BPM Team’s Personal 2024 Round-ups

2024 or – how we should not accept the inevitable

by John Wohlmacher

Pessimism is not my strength. Quite the opposite, I generally try seek out unshakable optimism. But the past few months have made me consider if, possibly, we are finding ourselves in some sort of societal moebius strip. A recurring movement that seeks out our worst tendencies and rewards horror. For the record, and my future self: we are experiencing multiple genocides – depending on where you live, it might be forbidden to call them as such, a recurring acceptance of hitlerian politics and naive disengagement with active involvement to seek change. Most people I know favour to invest in financial ecosystems instead of confronting the oppressions which have them slide further and further towards dissolution. Fatigue sets in. Depression – pessimism.

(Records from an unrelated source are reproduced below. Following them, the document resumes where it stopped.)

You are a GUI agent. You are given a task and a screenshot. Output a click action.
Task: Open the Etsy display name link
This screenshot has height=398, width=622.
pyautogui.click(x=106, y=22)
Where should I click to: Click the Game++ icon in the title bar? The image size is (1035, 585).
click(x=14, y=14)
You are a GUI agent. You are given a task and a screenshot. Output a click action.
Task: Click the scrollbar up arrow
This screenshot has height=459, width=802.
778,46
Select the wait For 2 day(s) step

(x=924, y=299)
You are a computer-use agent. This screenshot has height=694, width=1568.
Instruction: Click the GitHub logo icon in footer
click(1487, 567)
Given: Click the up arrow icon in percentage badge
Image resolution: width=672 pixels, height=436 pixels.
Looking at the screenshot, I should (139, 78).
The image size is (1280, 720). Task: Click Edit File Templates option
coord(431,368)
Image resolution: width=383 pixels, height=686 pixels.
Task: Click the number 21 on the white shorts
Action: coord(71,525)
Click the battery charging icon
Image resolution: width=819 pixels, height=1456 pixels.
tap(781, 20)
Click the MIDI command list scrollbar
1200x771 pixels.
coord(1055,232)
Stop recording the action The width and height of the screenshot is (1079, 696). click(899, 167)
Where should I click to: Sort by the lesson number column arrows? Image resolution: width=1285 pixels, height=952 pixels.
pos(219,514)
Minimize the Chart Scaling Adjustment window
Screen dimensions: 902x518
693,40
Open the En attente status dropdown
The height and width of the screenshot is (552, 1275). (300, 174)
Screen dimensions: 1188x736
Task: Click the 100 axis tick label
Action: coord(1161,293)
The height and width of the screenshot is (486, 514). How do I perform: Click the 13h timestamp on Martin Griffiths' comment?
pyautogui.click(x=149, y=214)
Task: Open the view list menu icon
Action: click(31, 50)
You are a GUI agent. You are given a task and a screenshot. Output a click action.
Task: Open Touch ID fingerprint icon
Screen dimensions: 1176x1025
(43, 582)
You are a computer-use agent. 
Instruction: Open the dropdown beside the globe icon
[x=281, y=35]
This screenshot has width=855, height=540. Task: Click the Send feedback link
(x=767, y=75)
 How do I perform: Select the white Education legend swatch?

In a year that seems to have the broad public just stare at the daily news with a sense of bewilderment – a collective shrug – I found myself confronting my own mortality and battle it out with the question whether we are all, well, doomed. Facebook and its tentacles announced social media will soon be mostly AI profiles camouflaged as real people, to boost engagement. Elections push for candidates who are so disastrous, they’re confronted by their own inabilities and infighting before even touching the throne. It’s a mad world, all the while the music business industrial complex drifts out of touch. Their investments in white millennial miserablism makes massive coin, but it also seems destined to fail.

Consider this: The Tortured Poems Department is probably the most sold record within its year of release – easy, given it’s now got what, 50 or so versions on the market. Yet the record was met with lukewarm reception among critics and fans. As a Swift archeologist, it was interesting to observe this sway, the Reddits and forums slowly drift towards a consensus that maybe all the clowning was not justified. Obviously I will continue reading and writing about Swift – but the business machine that made her second spring with folklore seems to have entered a modus of cannibalism.

People grow out of pop – it happens! Drake lost… to Kendrick, who absolutely bodied him! BRAT-summer failed, as Kamala lost to Trump, both running disastrous campaigns – according to the media, Taylor Swift’s endorsement should have made a difference. What stays from yesterday’s discarded discs?

In the UK, 2024 saw CD sales outdo those of vinyl records – even tho the vinyl market continues to grow. But so do prices: 40 bucks seems to slowly become a normal price tag for a product Anarcho-Punk would boast should not cost more than 2.50 on their covers. These aren’t new developments, but it’s noteworthy to see them all become normalised, be met with a hopeless response of “well, guess it’s ok.” Considering the memes on egg prices and €10 Döner dinners, the  gap between personal luxury and life necessity grows.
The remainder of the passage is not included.